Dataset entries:
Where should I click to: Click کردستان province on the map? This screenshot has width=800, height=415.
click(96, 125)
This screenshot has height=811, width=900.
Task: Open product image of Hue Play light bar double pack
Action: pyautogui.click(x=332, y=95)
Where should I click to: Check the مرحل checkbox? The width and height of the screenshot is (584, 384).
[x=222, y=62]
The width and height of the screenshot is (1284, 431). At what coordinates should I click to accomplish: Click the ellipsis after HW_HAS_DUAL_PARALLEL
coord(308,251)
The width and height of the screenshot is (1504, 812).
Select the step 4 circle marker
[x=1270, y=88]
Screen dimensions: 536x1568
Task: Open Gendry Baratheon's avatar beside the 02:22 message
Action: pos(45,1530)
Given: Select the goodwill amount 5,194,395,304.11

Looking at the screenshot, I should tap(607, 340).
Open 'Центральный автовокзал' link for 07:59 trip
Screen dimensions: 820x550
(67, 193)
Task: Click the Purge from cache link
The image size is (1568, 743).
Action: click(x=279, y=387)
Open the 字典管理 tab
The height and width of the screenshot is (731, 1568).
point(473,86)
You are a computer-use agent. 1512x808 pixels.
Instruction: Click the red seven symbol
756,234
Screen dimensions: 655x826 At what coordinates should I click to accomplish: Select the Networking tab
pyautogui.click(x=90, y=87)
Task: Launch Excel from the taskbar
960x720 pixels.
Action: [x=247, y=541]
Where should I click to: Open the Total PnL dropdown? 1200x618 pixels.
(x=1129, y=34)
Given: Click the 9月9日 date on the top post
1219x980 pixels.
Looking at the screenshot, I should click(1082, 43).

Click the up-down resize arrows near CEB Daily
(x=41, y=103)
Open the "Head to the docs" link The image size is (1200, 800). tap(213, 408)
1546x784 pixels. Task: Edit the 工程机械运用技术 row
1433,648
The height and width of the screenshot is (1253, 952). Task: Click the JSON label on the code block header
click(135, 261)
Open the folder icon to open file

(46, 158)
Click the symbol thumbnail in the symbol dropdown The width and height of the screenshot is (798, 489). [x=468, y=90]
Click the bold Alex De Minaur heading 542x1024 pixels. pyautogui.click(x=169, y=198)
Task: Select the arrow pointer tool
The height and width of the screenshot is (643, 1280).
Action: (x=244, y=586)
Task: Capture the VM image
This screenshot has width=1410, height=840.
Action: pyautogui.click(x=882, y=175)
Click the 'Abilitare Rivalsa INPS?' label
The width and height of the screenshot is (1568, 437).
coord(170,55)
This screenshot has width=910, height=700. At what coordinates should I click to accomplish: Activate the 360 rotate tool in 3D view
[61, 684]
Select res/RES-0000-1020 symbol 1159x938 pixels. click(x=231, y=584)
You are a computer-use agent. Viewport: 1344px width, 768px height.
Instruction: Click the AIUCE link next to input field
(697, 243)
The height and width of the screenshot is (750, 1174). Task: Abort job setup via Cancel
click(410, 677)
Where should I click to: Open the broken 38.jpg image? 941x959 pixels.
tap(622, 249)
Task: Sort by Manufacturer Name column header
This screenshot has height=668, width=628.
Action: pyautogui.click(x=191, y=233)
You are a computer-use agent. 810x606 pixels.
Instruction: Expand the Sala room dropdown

* **WORK ITEM**
Your answer must be an exact copy of all the entries.

* **FINISHED EXERCISE**
Where should I click to: Click کردستان province on the map? This screenshot has width=800, height=415.
click(96, 125)
This screenshot has height=811, width=900.
Task: Open product image of Hue Play light bar double pack
Action: pyautogui.click(x=332, y=95)
Where should I click to: Check the مرحل checkbox? The width and height of the screenshot is (584, 384).
[x=222, y=62]
The width and height of the screenshot is (1284, 431). At what coordinates should I click to accomplish: Click the ellipsis after HW_HAS_DUAL_PARALLEL
coord(308,251)
The width and height of the screenshot is (1504, 812).
Select the step 4 circle marker
[x=1270, y=88]
Screen dimensions: 536x1568
Task: Open Gendry Baratheon's avatar beside the 02:22 message
Action: pos(45,1530)
Given: Select the goodwill amount 5,194,395,304.11

Looking at the screenshot, I should tap(607, 340).
Open 'Центральный автовокзал' link for 07:59 trip
Screen dimensions: 820x550
(67, 193)
Task: Click the Purge from cache link
The image size is (1568, 743).
Action: click(x=279, y=387)
Open the 字典管理 tab
The height and width of the screenshot is (731, 1568).
point(473,86)
You are a computer-use agent. 1512x808 pixels.
Instruction: Click the red seven symbol
756,234
Screen dimensions: 655x826 At what coordinates should I click to accomplish: Select the Networking tab
pyautogui.click(x=90, y=87)
Task: Launch Excel from the taskbar
960x720 pixels.
Action: [x=247, y=541]
Where should I click to: Open the Total PnL dropdown? 1200x618 pixels.
(x=1129, y=34)
Given: Click the 9月9日 date on the top post
1219x980 pixels.
Looking at the screenshot, I should click(1082, 43).

Click the up-down resize arrows near CEB Daily
(x=41, y=103)
Open the "Head to the docs" link The image size is (1200, 800). tap(213, 408)
1546x784 pixels. Task: Edit the 工程机械运用技术 row
1433,648
The height and width of the screenshot is (1253, 952). Task: Click the JSON label on the code block header
click(135, 261)
Open the folder icon to open file

(46, 158)
Click the symbol thumbnail in the symbol dropdown The width and height of the screenshot is (798, 489). [x=468, y=90]
Click the bold Alex De Minaur heading 542x1024 pixels. pyautogui.click(x=169, y=198)
Task: Select the arrow pointer tool
The height and width of the screenshot is (643, 1280).
Action: (x=244, y=586)
Task: Capture the VM image
This screenshot has width=1410, height=840.
Action: pyautogui.click(x=882, y=175)
Click the 'Abilitare Rivalsa INPS?' label
The width and height of the screenshot is (1568, 437).
coord(170,55)
This screenshot has width=910, height=700. At what coordinates should I click to accomplish: Activate the 360 rotate tool in 3D view
[61, 684]
Select res/RES-0000-1020 symbol 1159x938 pixels. click(x=231, y=584)
You are a computer-use agent. Viewport: 1344px width, 768px height.
Instruction: Click the AIUCE link next to input field
(697, 243)
The height and width of the screenshot is (750, 1174). Task: Abort job setup via Cancel
click(410, 677)
Where should I click to: Open the broken 38.jpg image? 941x959 pixels.
tap(622, 249)
Task: Sort by Manufacturer Name column header
This screenshot has height=668, width=628.
Action: pyautogui.click(x=191, y=233)
You are a computer-use agent. 810x606 pixels.
Instruction: Expand the Sala room dropdown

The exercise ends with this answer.